I find that I really, really enjoy Susan Mallery's women's fiction work much better than I do her romance novels. There is something about how untidy she lets things get in these books that really appeal to me. And they aren't sweet. I am not a fan of sweet.
This was a great story. Jenna is a newly divorced, highly demoralized chef who has returned to her place where she grew up near Dallas to lick her wounds. Her husband was a loser who constantly belittled her cooking, while simultaneously stealing her ideas, and cheated on her.

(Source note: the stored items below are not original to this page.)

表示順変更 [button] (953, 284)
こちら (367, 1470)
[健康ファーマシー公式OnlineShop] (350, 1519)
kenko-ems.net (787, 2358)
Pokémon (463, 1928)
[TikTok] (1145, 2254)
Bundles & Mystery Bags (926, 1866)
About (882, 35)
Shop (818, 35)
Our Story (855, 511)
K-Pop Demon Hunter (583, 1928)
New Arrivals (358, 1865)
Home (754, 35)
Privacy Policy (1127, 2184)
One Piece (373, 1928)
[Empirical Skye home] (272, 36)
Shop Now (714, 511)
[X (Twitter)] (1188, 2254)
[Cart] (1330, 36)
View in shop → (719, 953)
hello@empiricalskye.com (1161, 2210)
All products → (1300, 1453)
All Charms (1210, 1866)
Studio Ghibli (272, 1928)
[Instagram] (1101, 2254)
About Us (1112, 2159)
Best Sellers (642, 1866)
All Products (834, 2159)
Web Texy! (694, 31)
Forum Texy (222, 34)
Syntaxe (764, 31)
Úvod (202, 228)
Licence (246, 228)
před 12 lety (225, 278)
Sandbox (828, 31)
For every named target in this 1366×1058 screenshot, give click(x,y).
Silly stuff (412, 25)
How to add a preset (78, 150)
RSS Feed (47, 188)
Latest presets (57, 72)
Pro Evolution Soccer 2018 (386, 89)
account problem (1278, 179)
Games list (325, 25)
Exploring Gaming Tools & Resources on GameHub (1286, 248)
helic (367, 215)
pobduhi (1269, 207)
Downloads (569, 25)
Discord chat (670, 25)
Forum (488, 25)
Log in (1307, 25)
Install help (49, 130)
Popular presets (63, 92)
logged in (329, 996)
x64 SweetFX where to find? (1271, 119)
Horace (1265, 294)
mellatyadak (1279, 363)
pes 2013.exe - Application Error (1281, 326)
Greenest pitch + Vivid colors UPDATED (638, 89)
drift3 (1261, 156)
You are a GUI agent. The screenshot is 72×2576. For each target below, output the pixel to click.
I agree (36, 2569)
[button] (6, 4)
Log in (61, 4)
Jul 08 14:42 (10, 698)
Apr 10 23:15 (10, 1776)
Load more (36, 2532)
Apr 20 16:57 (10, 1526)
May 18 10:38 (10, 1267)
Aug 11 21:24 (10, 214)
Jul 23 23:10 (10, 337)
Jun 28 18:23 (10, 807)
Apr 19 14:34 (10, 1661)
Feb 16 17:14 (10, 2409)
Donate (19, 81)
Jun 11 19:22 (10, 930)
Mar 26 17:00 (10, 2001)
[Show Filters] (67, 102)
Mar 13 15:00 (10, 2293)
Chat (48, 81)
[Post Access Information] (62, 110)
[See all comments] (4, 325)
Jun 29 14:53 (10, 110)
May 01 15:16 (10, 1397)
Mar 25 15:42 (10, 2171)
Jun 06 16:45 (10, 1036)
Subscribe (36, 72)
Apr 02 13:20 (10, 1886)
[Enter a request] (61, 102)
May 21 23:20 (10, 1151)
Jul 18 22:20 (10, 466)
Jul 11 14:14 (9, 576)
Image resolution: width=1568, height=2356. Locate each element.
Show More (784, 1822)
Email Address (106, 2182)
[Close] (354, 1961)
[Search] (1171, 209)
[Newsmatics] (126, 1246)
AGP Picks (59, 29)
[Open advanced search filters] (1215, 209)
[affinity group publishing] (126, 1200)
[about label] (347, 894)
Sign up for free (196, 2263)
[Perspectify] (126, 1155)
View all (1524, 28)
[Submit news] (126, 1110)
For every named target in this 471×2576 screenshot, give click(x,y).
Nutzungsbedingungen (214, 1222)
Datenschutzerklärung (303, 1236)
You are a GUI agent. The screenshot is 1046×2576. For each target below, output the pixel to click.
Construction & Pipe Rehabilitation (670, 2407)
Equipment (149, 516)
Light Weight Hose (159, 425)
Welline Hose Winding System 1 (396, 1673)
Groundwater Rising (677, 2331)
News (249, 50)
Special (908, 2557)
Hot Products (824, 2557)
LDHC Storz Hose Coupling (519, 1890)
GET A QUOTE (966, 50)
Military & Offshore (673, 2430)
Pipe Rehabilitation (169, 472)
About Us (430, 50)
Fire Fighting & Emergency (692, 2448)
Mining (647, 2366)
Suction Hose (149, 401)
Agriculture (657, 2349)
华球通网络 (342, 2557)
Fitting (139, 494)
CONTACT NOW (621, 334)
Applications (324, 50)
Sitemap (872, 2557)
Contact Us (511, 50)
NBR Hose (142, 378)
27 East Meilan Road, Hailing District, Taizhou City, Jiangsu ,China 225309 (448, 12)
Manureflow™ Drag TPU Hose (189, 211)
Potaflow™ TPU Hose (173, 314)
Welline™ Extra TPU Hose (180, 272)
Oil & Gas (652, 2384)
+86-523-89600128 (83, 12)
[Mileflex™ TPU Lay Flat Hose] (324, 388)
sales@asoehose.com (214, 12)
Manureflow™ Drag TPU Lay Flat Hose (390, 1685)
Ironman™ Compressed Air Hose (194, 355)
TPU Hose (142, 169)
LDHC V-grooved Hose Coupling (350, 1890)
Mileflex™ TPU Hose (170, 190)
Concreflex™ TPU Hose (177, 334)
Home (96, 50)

But now she is home and has impulsively opened a cooking supplies store. With no business plan, and no real idea of what she wants to accomplish the store kinda fizzles at first. But her new hire, Violet, a funky chick with a mysterious past and grand ideas, helps Jenna remake the store into a great success.
However more changes have come Jenna's way. She was adopted as a baby and has a great, loving relationship with her adoptive parents. So when her biological parents show up out the blue, Jenna is not sure she can cope with all the changes, and that includes the new man in her life. Meanwhile, Violet, a self described loser magnet has just met a guy whom she feels just might be a keeper.
This book was compulsively readable. It has all the great hallmarks of a well done prime-time soap without any unnecessary melodrama. There were multiple storylines but nothing felt rushed or over-done. There were so many places where the story could have veered into been-there/done-that territory, Mallery didn't allow it to happen. I loved how even keeled and practical Jenna's adoptive mother Beth was. And while her natural parents, Serenity and Tom sometime got perilously close to a vegan-earth-parent-crunchiness cliche, they never went over the line. There was always a depth to the characters that made them feel 3-dimensional. And there were so many fun and memorable characters who made their place in the story the book at times had the feel of a sprawling yet cohesive tale.
I enjoyed the b-plot with Violet a lot. Jenna's story was light, a bit humorous and deftly told. Violet's story went a bit darker and counter-balanced Jenna's plot-line well. The two women were opposite in so many ways and yet complemented each other.
I think romance purists would not be 100% sold on the story as romance is not the focus of the narrative. This is straight out women's fiction with a strong romantic element. Both Jenna and Violet have a romance arc that ends, if not with an explicit HEA, with at least a strong certainty that both women will go off into the sunset with her guy.